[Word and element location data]

-- BEGIN --

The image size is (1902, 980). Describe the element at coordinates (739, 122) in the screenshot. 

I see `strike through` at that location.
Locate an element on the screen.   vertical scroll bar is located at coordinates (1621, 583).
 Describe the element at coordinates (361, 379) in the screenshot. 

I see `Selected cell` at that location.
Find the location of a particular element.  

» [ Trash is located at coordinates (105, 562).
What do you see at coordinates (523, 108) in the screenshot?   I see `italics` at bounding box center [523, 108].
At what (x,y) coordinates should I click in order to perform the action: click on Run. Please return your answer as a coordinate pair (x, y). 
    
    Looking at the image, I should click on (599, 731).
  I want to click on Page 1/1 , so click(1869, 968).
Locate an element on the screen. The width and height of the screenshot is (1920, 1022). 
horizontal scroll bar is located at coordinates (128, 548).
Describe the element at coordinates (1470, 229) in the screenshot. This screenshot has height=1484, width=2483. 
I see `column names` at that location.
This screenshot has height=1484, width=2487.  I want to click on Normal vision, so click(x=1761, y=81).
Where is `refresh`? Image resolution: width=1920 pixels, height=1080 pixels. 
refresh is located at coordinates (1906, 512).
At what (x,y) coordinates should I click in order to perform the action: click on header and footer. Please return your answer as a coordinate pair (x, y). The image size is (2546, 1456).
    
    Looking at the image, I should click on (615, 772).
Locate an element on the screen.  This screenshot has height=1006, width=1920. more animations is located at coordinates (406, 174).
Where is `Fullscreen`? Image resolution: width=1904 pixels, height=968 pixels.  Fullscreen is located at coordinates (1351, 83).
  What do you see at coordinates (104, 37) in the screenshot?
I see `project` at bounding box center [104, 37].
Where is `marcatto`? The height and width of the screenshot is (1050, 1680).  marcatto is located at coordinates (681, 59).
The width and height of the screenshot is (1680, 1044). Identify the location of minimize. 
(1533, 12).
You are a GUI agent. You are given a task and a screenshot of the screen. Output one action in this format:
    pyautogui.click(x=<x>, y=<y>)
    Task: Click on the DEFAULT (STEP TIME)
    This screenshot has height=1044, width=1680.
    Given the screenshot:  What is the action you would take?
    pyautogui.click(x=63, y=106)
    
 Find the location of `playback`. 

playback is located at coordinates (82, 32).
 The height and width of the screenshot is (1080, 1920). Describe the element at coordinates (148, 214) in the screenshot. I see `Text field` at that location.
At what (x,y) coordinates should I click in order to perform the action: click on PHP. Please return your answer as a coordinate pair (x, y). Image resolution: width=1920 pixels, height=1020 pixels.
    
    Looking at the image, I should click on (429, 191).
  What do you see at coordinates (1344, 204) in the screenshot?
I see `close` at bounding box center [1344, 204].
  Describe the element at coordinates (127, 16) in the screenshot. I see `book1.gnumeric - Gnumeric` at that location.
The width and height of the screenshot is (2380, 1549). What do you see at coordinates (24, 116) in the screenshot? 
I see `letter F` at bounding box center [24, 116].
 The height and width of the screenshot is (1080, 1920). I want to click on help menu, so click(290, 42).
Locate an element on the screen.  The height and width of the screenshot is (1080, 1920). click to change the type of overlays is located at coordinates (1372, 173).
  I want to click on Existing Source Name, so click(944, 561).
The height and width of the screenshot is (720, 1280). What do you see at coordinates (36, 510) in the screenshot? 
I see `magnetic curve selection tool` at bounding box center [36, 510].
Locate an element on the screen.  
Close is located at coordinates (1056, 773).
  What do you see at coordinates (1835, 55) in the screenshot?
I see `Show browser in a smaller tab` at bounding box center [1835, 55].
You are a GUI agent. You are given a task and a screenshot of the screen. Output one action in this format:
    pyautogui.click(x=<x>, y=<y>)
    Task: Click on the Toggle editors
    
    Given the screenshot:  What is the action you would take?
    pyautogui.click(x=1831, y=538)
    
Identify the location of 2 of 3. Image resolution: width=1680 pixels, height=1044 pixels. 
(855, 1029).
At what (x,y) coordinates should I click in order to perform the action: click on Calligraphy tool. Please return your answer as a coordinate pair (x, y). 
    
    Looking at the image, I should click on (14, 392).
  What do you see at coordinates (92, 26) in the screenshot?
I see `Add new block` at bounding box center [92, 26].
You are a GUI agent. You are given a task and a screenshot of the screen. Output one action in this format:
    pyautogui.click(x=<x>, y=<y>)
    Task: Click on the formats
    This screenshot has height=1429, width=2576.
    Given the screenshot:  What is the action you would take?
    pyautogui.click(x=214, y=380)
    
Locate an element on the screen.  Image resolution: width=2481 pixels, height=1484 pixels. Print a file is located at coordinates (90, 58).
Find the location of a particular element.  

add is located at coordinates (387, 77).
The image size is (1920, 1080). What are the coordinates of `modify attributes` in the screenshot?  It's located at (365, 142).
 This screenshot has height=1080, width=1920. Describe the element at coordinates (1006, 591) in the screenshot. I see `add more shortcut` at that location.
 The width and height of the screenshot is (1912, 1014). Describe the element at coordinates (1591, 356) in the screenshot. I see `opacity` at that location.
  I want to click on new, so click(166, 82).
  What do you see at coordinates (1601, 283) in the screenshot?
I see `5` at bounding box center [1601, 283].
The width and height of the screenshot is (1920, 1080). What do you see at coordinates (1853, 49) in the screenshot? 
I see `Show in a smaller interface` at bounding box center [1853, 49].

-- END --

Copy the records word for word, starting from the first line and continuing through the line that contains "coordinates (105, 562).".

The image size is (1902, 980). Describe the element at coordinates (739, 122) in the screenshot. 

I see `strike through` at that location.
Locate an element on the screen.   vertical scroll bar is located at coordinates (1621, 583).
 Describe the element at coordinates (361, 379) in the screenshot. 

I see `Selected cell` at that location.
Find the location of a particular element.  

» [ Trash is located at coordinates (105, 562).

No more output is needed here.